# Segmentation fault



## stain (28. April 2008)

Hi,

ich habe (mal wieder) ein Problem. Ich habe mich heute entschieden doch mal ein Update auf Ubuntu 8.04 (Hardy Heron) vorzunehmen, wass wie erwartet fehlschlug. Daher habe ich mit aus dem Netz das ISO-Image von Ubuntu 8.04 gesaugt, auf CD gebrannt und Ubuntu installiert.
Mein Wlan-Stick wurde standardmäßig, wie auch in 7.10, erkannt. Will ich jetzt jedoch eine Verbindung aufbauen und den Schlüssel eingeben kann ich nach etwa 4 bis 5 Zeichen nicht mehr schreiben. Auch Programme wie die Konsole oder GEdit kann ich weder starten noch sauber, sprich ohne "force", beenden.
Daher habe ich den Network-Manager (nm-applet) über die Konsole gestartet und auf Fehlerausgaben in der Konsole gehofft. Eine wirkliche Ausgabe kam dabei leider nicht zu stande.
Mir ist jetzt aber aufgefallen, dass bei dem Befehl "iwconfig" das Gerät wlan0 nicht auftaucht und stattdessen die Fehlermeldung 
	
	
	



```
Segmentation fault
```
 erscheint.
Laut Wikipedia verursacht dieser "Schutzfehler" unerwünschtes Systemverhalten, was bei mir genauso der Fall ist.

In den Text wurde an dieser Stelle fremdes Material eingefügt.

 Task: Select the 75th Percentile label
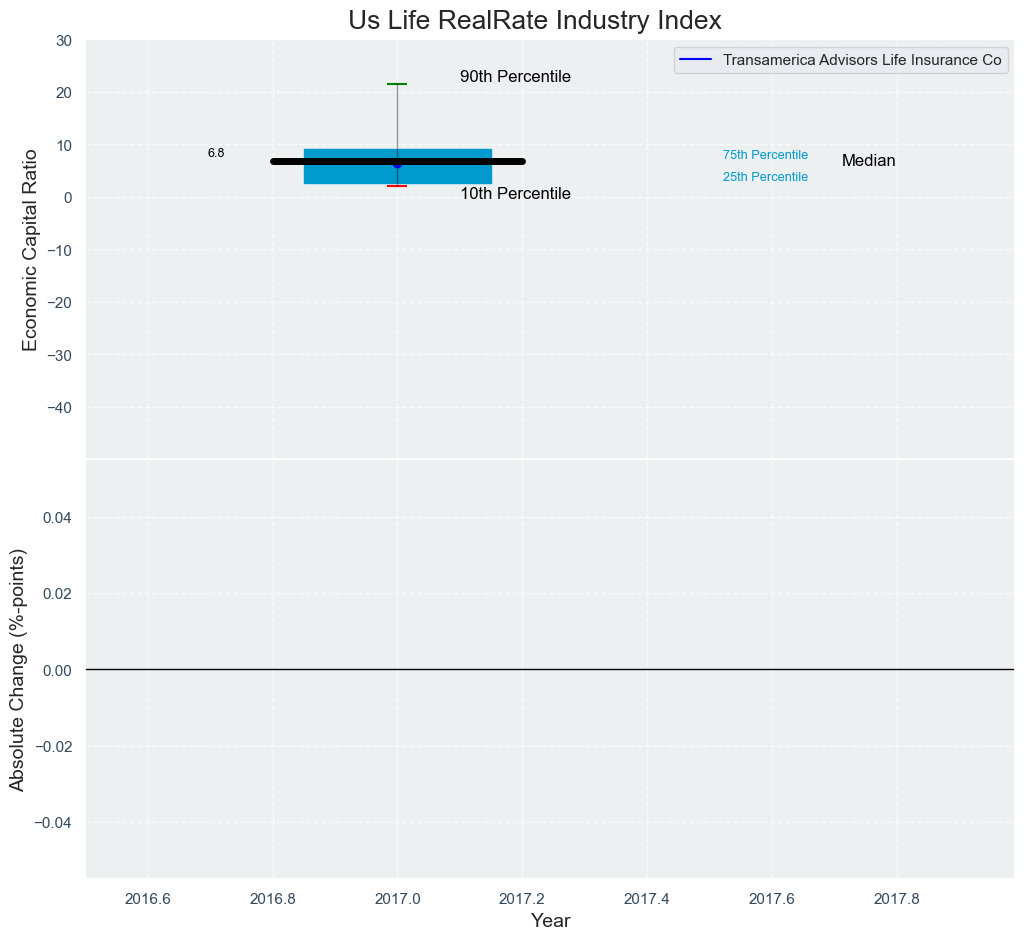[765, 155]
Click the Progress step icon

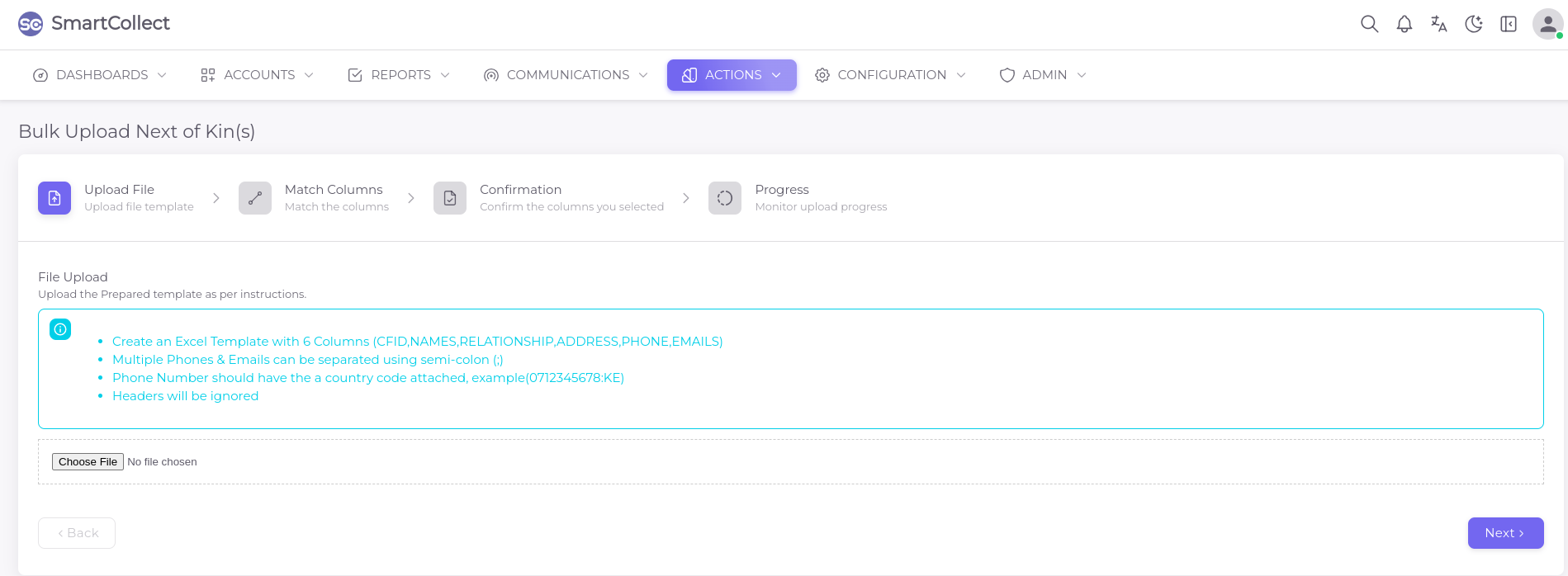[x=725, y=198]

Woran kann das nun liegen, dass ich diesen doch seeeehr nervigen Fehler und dessen Folgen ertragen muss?

PS: Ich habe's schon mit 'ner anderen Tastatur versucht...vergebens.



//EDIT:
Nach einiger Zeit Chatten im Tutorials.de-Chat habe ich dann erfahren, dass es unter Hardy Heron wohl Probleme mit dem AVM Fritz! WLAN-USB-Stick gibt. Genau den habe ich auch. Daher habe ich mich dazu entschieden mein Hardy Heron wieder runterzuschmeißen und die gute alte Version 7.10 neu aufzuspielen, mit der ich eigentlich auch sehr sehr zufrieden bin. Also versucht es erst gar nicht, wenn ihr den Fritz!-Stick habt. Es wird nicht funktionieren.


----------